[begin Materials provided]

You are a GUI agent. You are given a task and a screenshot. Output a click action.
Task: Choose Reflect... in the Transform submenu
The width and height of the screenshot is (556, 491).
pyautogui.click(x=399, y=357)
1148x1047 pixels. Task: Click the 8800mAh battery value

[end Materials provided]

### Directions
Output these rows again line for line, with no changes.

### Solution for this task
You are a GUI agent. You are given a task and a screenshot. Output a click action.
Task: Choose Reflect... in the Transform submenu
The width and height of the screenshot is (556, 491).
pyautogui.click(x=399, y=357)
1148x1047 pixels. Task: Click the 8800mAh battery value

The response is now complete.